The birth centenary of Lesslie Newbigin falls on tuesday, 8 Dec. Although I never met Newbigin “in the flesh” I feel that I have known him well, in the same remarkable way that figures from the past can be closer to us through their writings than some of one’s own family. The shadow of Newbigin has been a steady companion on my own theological pilgrimage. Consequently I requested him to write a preface to my first book, The Recovery of Mission (1996), not least because I devoted a whole chapter to his work. But he declined as his eyesight was failing rapidly. He died a few years later.
Newbigin and his wife went as missionaries to India in 1936, working in both cities and villages in what today is the state of Tamilnadu. He later served as a Bishop in the Church of South India. Returning to the UK in 1974, he was struck by the extent to which the church in the West had become assimilated to a culture that was profoundly pagan. While modernity had brought enormous benefits, the underlying worldview of post-Enlightenment culture were seen by Newbigin to be subversive of the Gospel. It was a culture that, for all its technological and economic advancement, conveyed cynicism and despair.
Ten years later he wrote: “I have often been asked: ‘What is the greatest difficulty you face in moving from India to England?’ I have always answered: ‘The disappearance of hope’… Even in the most squalid slums of Madras there was always the belief that things could be improved…In England, by contrast, it is hard to find any such hope… there is little sign among the citizens of this country of the sort of confidence in the future which was certainly present in the earlier years of this century.”
It is no exaggeration to say that Newbigin was a twentieth-century prophet for the universal Church.

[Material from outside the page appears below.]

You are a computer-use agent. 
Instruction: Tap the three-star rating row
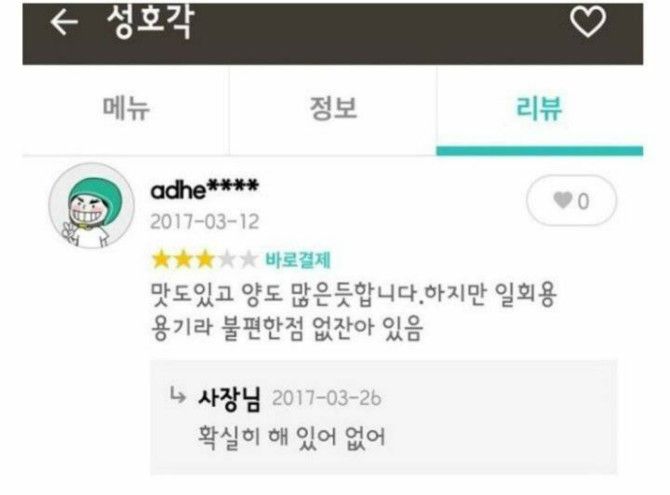(205, 259)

Like all true prophets his writings were addressed to specific local contexts, yet are profoundly relevant beyond those contexts. Straddling Western Europe and South Asia, and the misleadingly labeled “ecumenical” and “evangelical” wings of the Church, he built bridges of mutual listening and challenge. One can quibble with his readings of modernity and Enlightenment (as I did in my chapter on him) and still recognize that he was a spiritual and intellectual giant.

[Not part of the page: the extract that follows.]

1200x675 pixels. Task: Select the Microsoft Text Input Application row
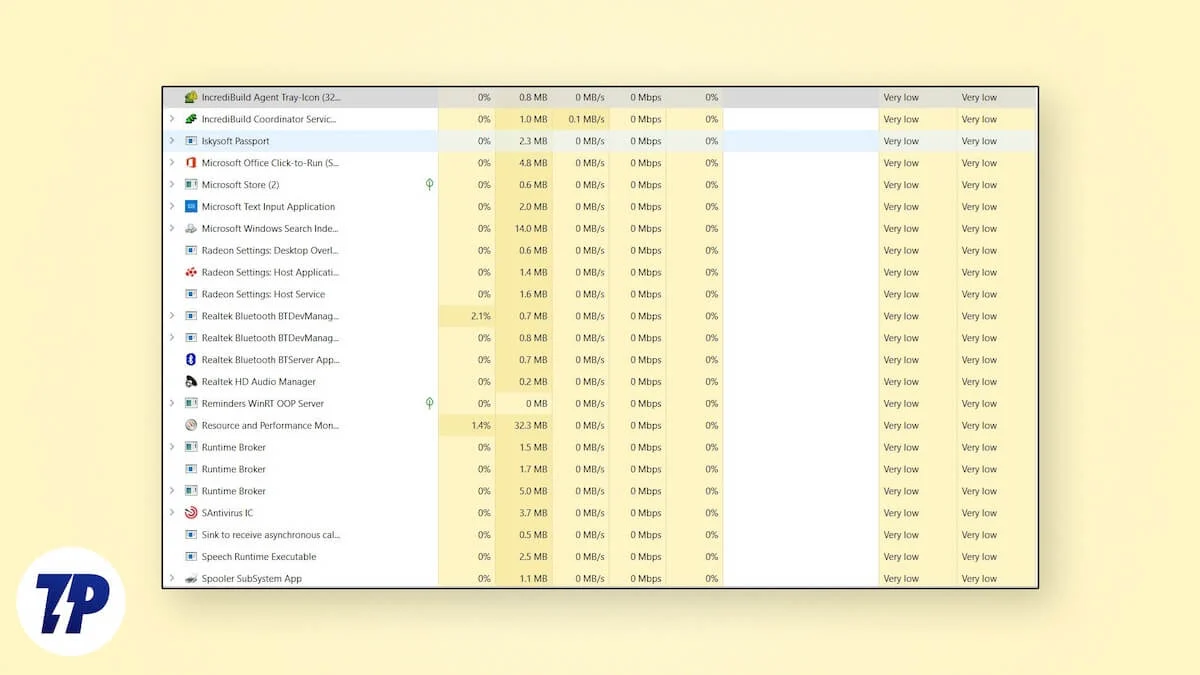pyautogui.click(x=268, y=207)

Newbigin confronted the abject surrender of the Gospel by the Church to a secularist mind-set which shows itself in a variety of ways: for instance, seeking a social justice uninformed by the message of the Cross, reducing mission to cross-cultural church planting techniques, separating proclamation and dialogue, or endorsing a pluralistic perspective on religious traditions that denies the servant-reign of the risen Christ over all cultures. Newbigin did more than challenge shoddy thinking and unchristian practice. He showed us an exciting alternative: mission “in Christ’s way”. This is mission that is Trinitarian in both foundation and conception, incarnational in practice- unmasking and confronting the false gods of the age with a bold humility, in sheer vulnerability and dependence on the Holy Spirit.

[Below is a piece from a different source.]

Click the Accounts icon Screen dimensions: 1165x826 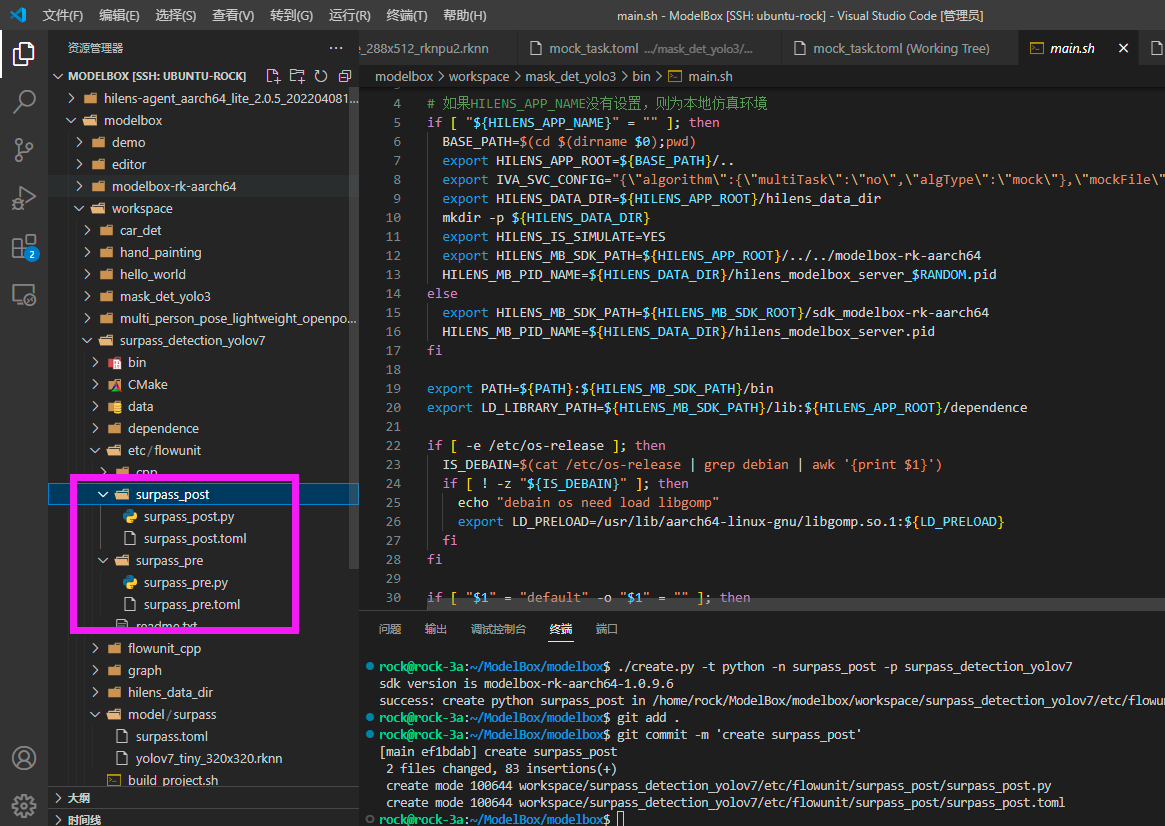[x=24, y=758]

Newbigin’s stress on the public character of Christian witness remains a refreshing antidote to the contemporary focus on multiplying church programmes, privatizing the Gospel in “seeker-friendly” homogenous churches, and therapeutic forms of preaching. He demonstrated that evangelical passion and intellectual rigour need not be divorced, indeed that the former demands the latter. Mission is not primarily command or duty, but “the overflowing of joy”, he wrote somewhere. Joy, love, justice and truth form an interconnected moral web, and living within that web and embodying it in the world is the calling of the Church. Such an integral vision is Newbigin’s legacy.
Jesus rebuked the church leaders of his day for honouring prophets by building monuments to them but not paying attention to what they actually said. The best way to honour Newbigin is, surely, to pick up and read some of his essays and books.